L’ergonomie, du grec « ergon », travail, et « nomos », les règles, a été utilisée pour la première fois par un biologiste polonais en 1857, mais elle ne sera reprise qu’en 1949, année de la création de la première société savante en ergonomie.

Née après la Seconde Guerre mondiale, l’ergonomie a pour perspective d’adapter le travail 
à l’homme, de favoriser à la fois 
le bien-être au travail et 
la performance.

 Il y a 25 000 ergonomes dans 
le monde. Deux grands courants existent : l’ergonomie human factors, d’origine anglo-saxonne, qui travaille sur les postures, les cadences ; l’ergonomie de l’activité, d’origine francophone, qui s’intéresse à l’ensemble de la situation de travail.

Texte de l’article de Fanny DOUMAYROU

   

    Adapter le travail à l’homme, améliorer à la fois le bien-être des salariés et leur performance, tel est le credo de l’ergonomie, discipline fondée dans l’après-guerre. Mais les marges de manœuvre se réduisent avec la crise, qui a provoqué l’explosion des TMS puis des risques psychosociaux.

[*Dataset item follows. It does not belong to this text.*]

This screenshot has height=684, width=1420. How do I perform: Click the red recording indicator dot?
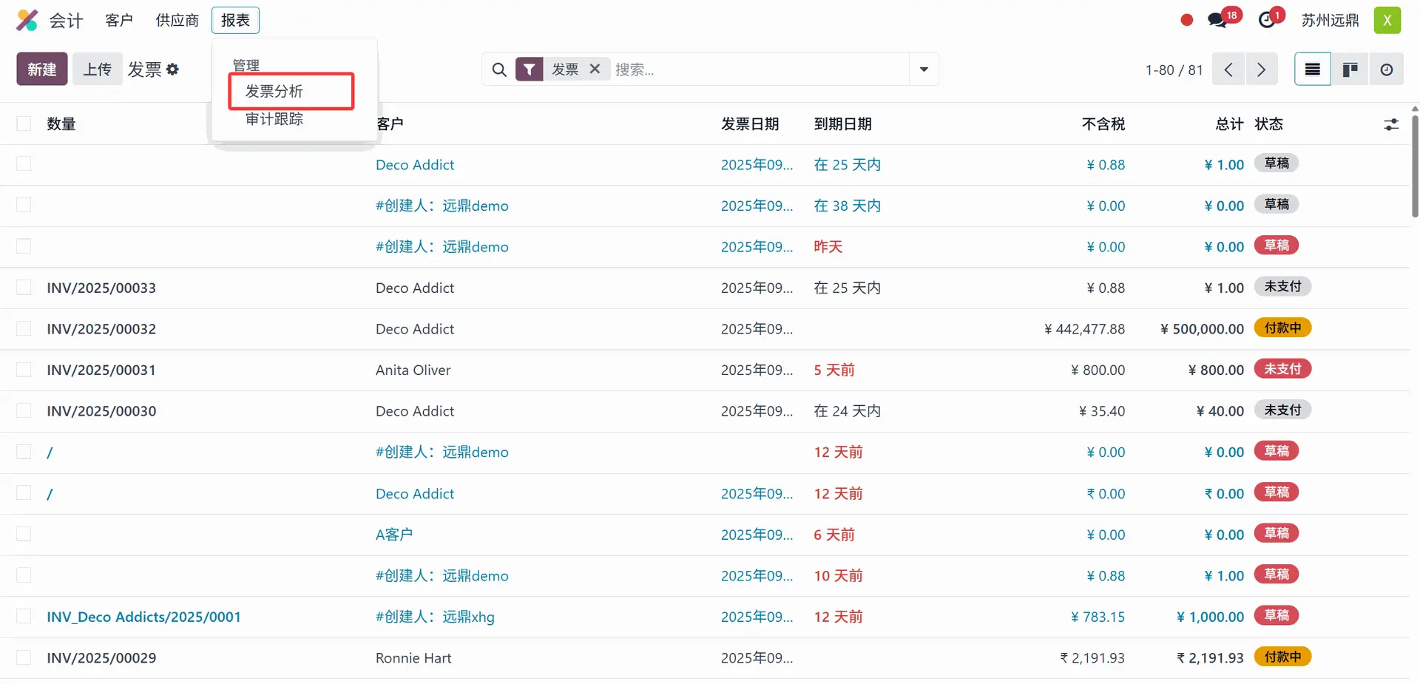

    «Après la guerre, l’ergonomie a connu sa période faste avec la construction de ses concepts et la mise au point de ses méthodes, elle avait tellement confiance en elle qu’elle pensait qu’elle pouvait transformer le travail », rappelle l’ergonome Solange Lapeyrière, ajoutant qu’aujourd’hui l’un des écueils du métier est cette « attente énorme et illusoire », cette « illusion » que l’intervention de l’ergonome dans l’entreprise va tout changer. Le triomphalisme n’était pas de mise au 50e congrès de la Société d’ergonomie de langue française (Self), qui a réuni, fin août, à Paris, quelque 700 participants reflétant la diversité du métier : enseignants-chercheurs en ergonomie, consultants, experts pour les CHSCT, ergonomes d’entreprises, de collectivités, d’institutions, ou de services en santé au travail.

    Discipline née dans l’après-guerre, l’ergonomie reste mal connue du grand public, pour qui elle se résume à l’image d’Épinal de la recherche des gestes, postures et outils de travail les moins nocifs pour le corps humain. Si le courant anglo-saxon (human factors) s’approche de cette vision plutôt technique, le courant francophone, dit ergonomie de l’activité, prend en compte tous les aspects de la situation de travail. « L’ergonomie vise à analyser les conditions de travail dans leur ensemble, dans ses différentes dimensions matérielles et managériales, explique Sophie Prunier-Poulmaire, maître de conférences en ergonomie à l’université de Nanterre. Avec un double objectif de respect de la santé des salariés, mais aussi de la santé économique de l’entreprise. »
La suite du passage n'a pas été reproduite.